Driving CUDA over the Grid
There are two great principles to Mathematica‘s parallel computing design. The first is that most of the messy plumbing that puts people off grid computing is automated (messaging, process coordination, resource sharing, fail-recovery, etc.). The second is that anything that can be done in Mathematica can be done in parallel.
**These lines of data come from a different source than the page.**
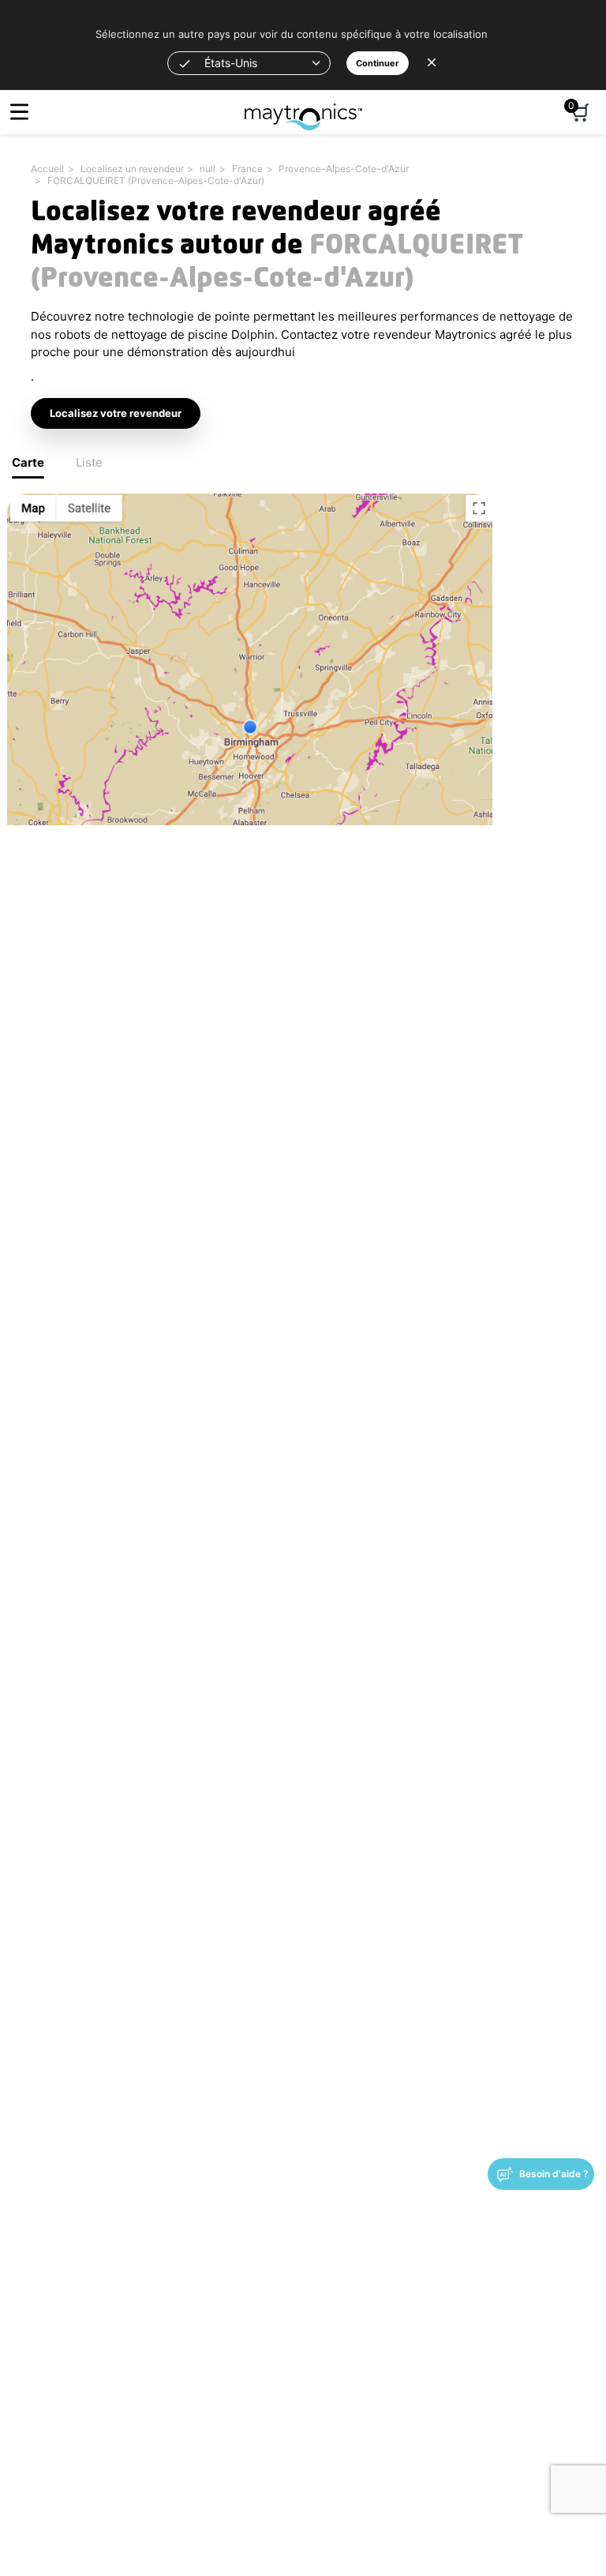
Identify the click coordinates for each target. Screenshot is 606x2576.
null (207, 169)
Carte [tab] (28, 462)
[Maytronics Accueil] (303, 108)
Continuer (377, 63)
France (247, 169)
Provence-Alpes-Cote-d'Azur (344, 169)
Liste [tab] (89, 462)
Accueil (47, 169)
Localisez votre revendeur (115, 413)
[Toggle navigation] (19, 112)
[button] (249, 63)
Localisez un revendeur (132, 169)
With this week’s release of gridMathematica 8, which adds the 500+ new features of Mathematica 8 into the shared grid engine, one nice example brings together both ideas—and that is driving CUDA hardware, in parallel, over the grid.
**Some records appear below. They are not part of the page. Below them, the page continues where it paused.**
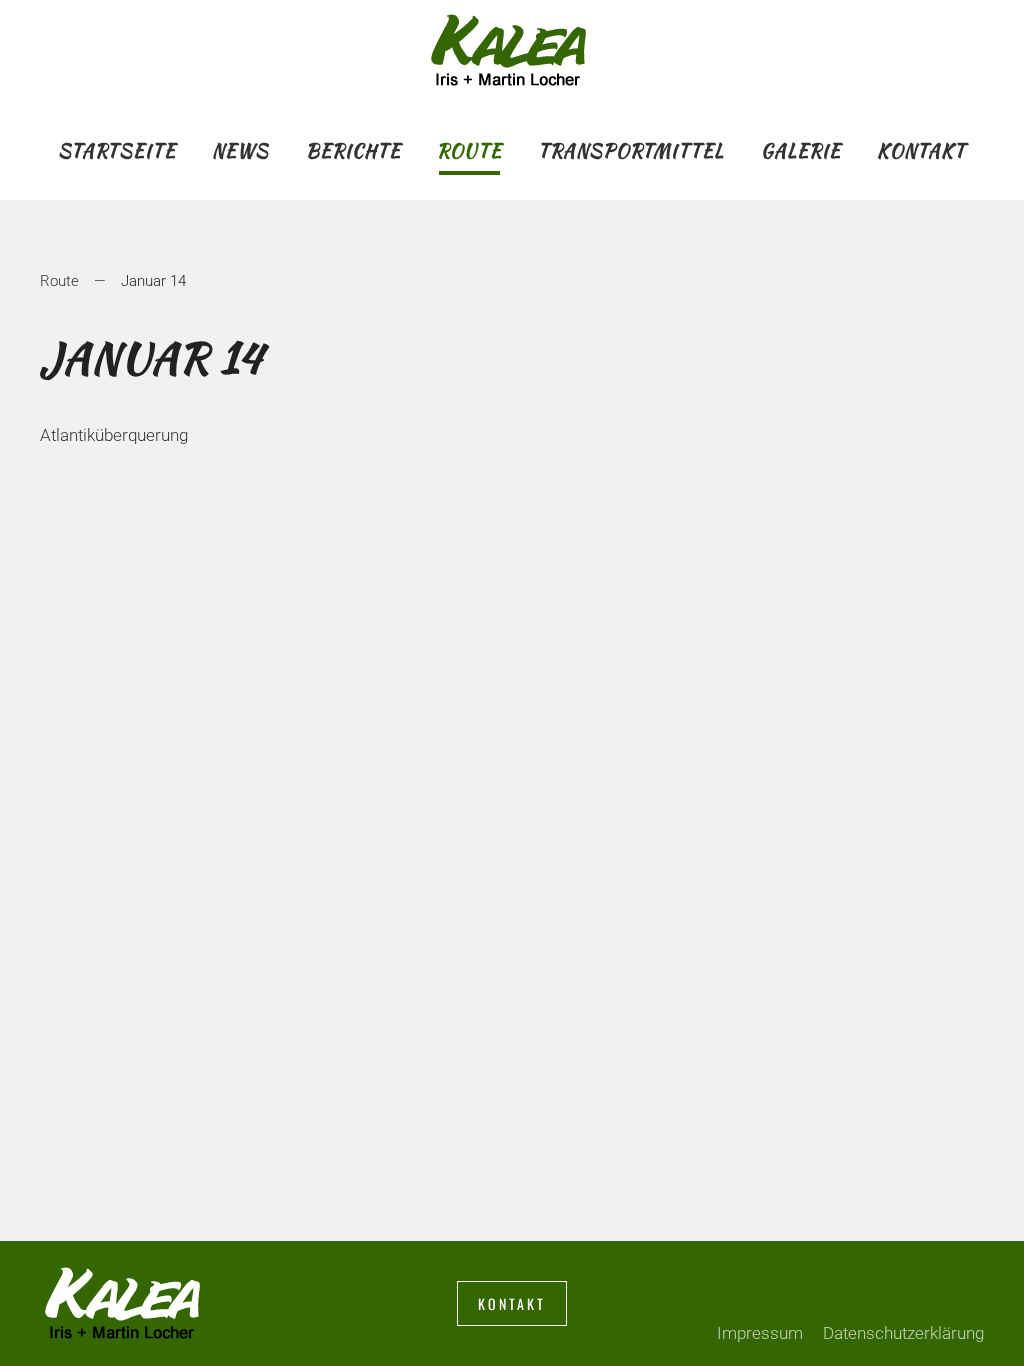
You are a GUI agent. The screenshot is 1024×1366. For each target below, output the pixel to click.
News (240, 150)
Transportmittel (631, 150)
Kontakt (921, 150)
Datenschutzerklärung (903, 1333)
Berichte (353, 150)
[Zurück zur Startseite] (512, 50)
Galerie (801, 150)
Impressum (760, 1333)
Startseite (117, 150)
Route (469, 150)
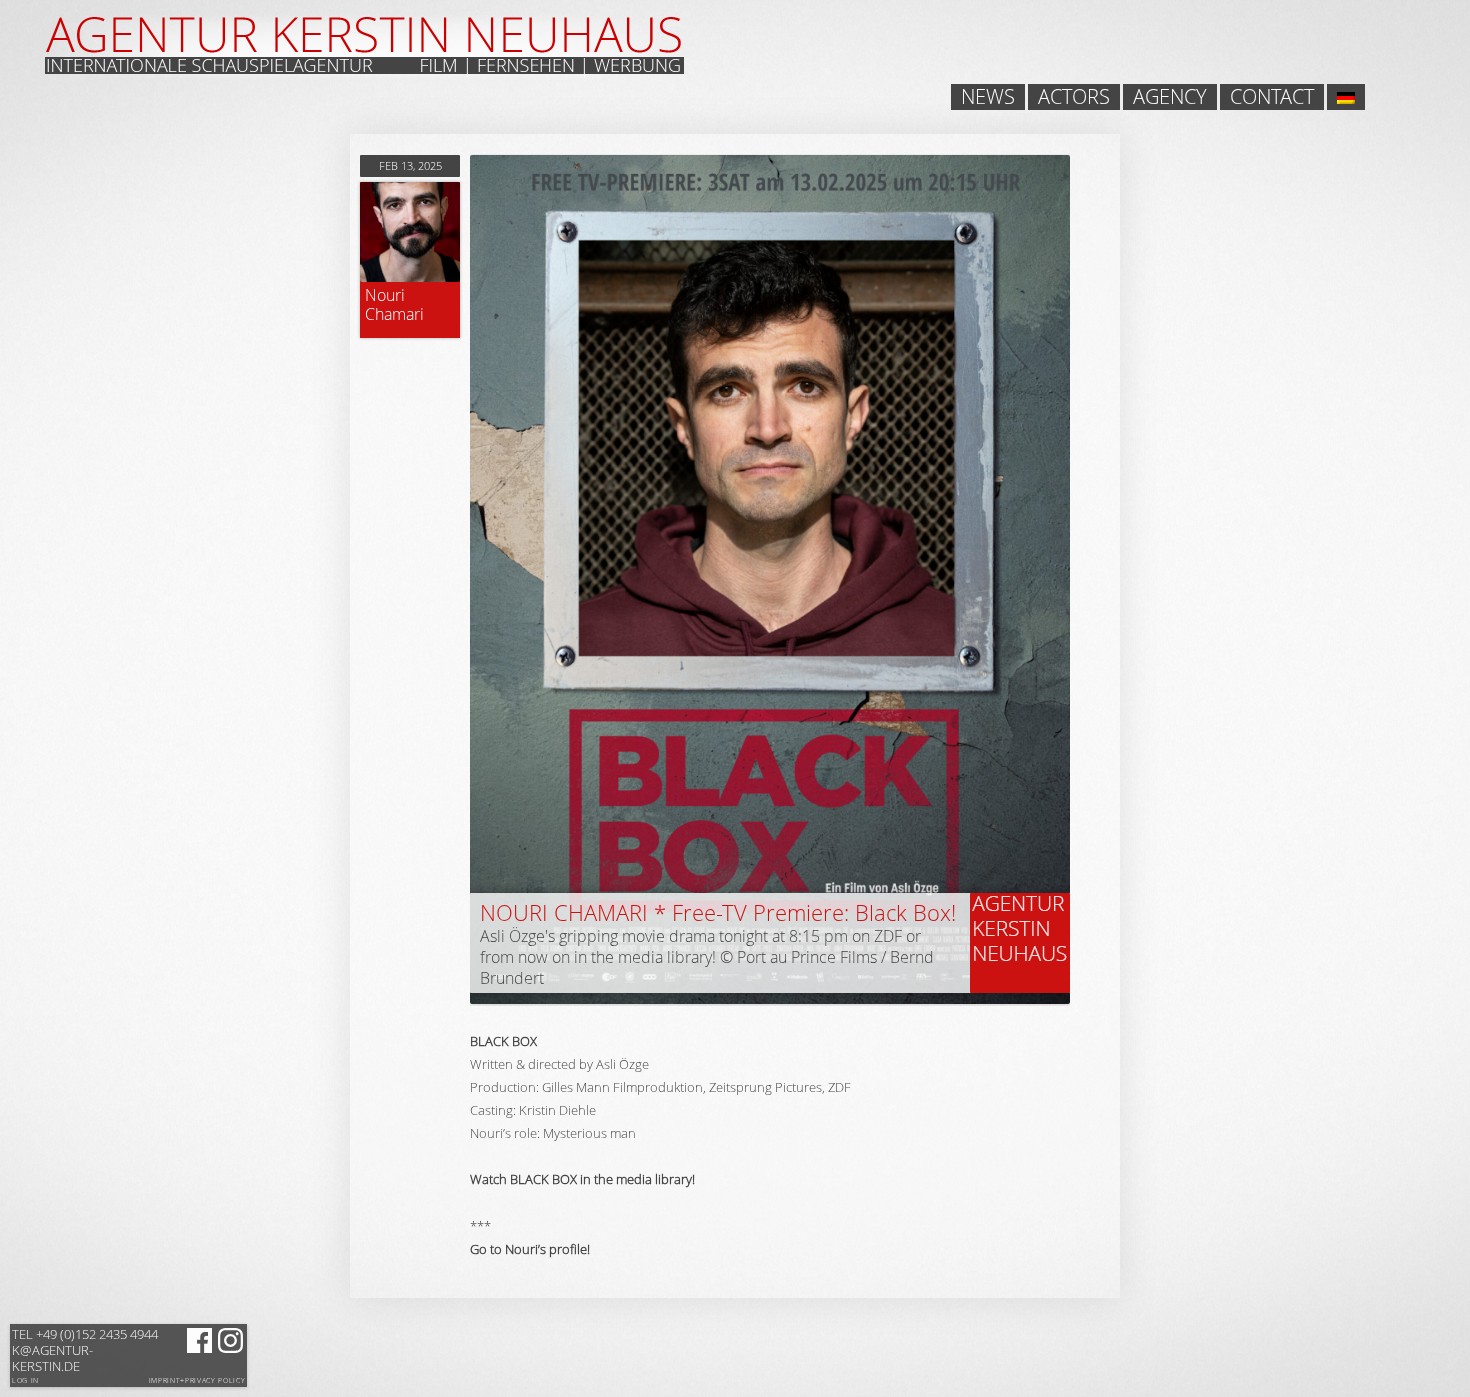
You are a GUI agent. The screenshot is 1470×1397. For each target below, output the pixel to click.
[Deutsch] (1346, 97)
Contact (1272, 97)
The use of GPU cards for technical computing is a hot topic at the moment, with the promise of cheap computing power. But the problem for both CUDA and OpenCL has been that they are relatively hard to program; they are well within the abilities of an expert programmer, but many of Mathematica‘s users are principally scientists or engineers, not programmers.
Mathematica 8 introduced a much improved workflow for controlling GPU cards by automating as much of the communication, control, and memory managements as possible (as detailed in this white paper Heterogeneous Computing in Mathematica 8). Exactly the principles we previously applied to CPU-based parallel computing.
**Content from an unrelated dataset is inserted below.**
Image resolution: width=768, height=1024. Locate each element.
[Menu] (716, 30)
So now we have a system that can automatically run any code in parallel, including code that automatically manages GPU hardware. And with the release of gridMathematica 8, we can automatically distribute those tasks over remote hardware. Here is how easy it can be.
Imagine that my organization has just purchased 50 regular PCs, each with a single 512 core GPU on board and each connected somewhere on my network. I want to evaluate a financial instrument a half a million times and I want it to be fast, so I want to use all of those 25,000 cores. (Note that this trivial example is only meant as an illustration.)
Step 1: Call my system administrator and ask for permission to use the hardware, and also ask that he installs gridMathematica and Wolfram Lightweight Grid Manager on the cluster. I will only need to do this once (if I have a good system administrator!).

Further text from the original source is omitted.